De Dicionário Livre de Geociências


Autor:Eurico ZimbresCálcario oolítico, Bacia Sedimentar de Itaboraí, Rio de Janeiro, Brasil
Autor:Eurico Zimbres
Cálcario oolítico, Bacia Sedimentar de Itaboraí, Rio de Janeiro, Brasil

Pérola das cavernas: -Espeleotemas que se acumulam no chão de grutas calcárias, normalmente em locais com água. São arredondados, às vezes perfeitamente esféricos, e constituídos de uma sucessão de finas camada concêntricas de calcita, tendo em seu núcleo algum material diferente que atuou como semente para a precipitação das camadas de calcitas. No geral este espeleotemas atingem até 6 cm de diâmetro, podendo, em casos raros, chegar a 20 cm.

A origem destes espeleotemas é motivo de controvérsia, acreditando a maioria dos estudiosos que para sua formação é necessário a existência de água em poças no chão da caverna. Esta água é enriquecida em sais dissolvidos que caem do teto da caverna, e o excesso de carbonato de cácio (acima do ponto de saturação) é precipitado. Havendo partículas nesta água o carbonato se precipita ao redor das mesmas, e com o movimento permanente da água, as camadas vão se tornando cada vez mais esféricas à medida que o oólito cresce.
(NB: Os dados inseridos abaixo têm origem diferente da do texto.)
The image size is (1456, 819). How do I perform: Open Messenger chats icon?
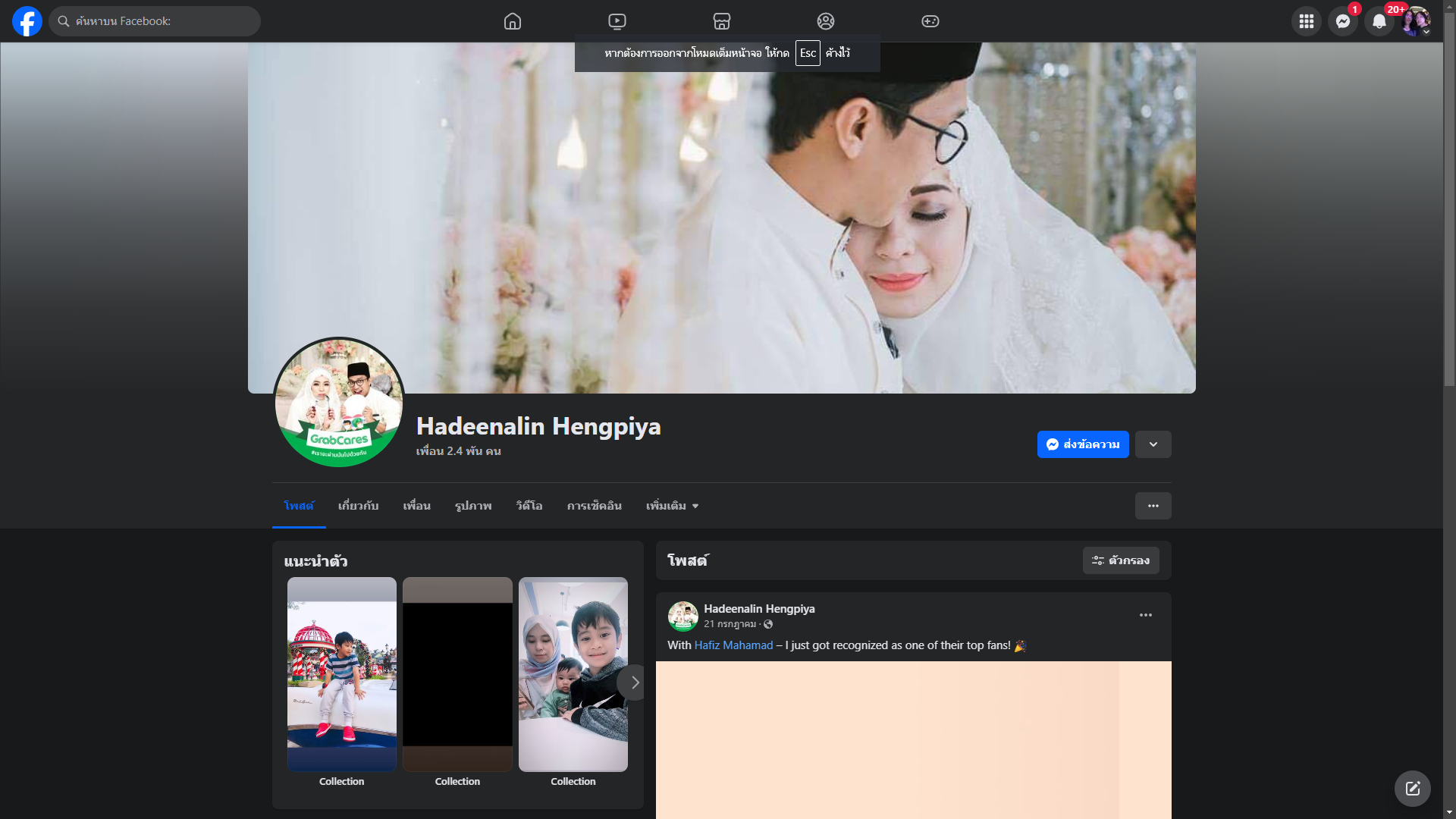[x=1342, y=21]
Depósitos antigos de calcários, como da Bacia Sedimentar de Itaboraí, Rio de Janeiro, possuem rochas formadas pela concreção destes oólitos (calcário oolítico), o que indica que os mesmos também podem se formar a céu aberto, se as condições químicas e físicas permitirem. A existência de pérolas das cavernas com tamanhos maiores, portanto com peso elevado, é um argumento contrário a esta explicação.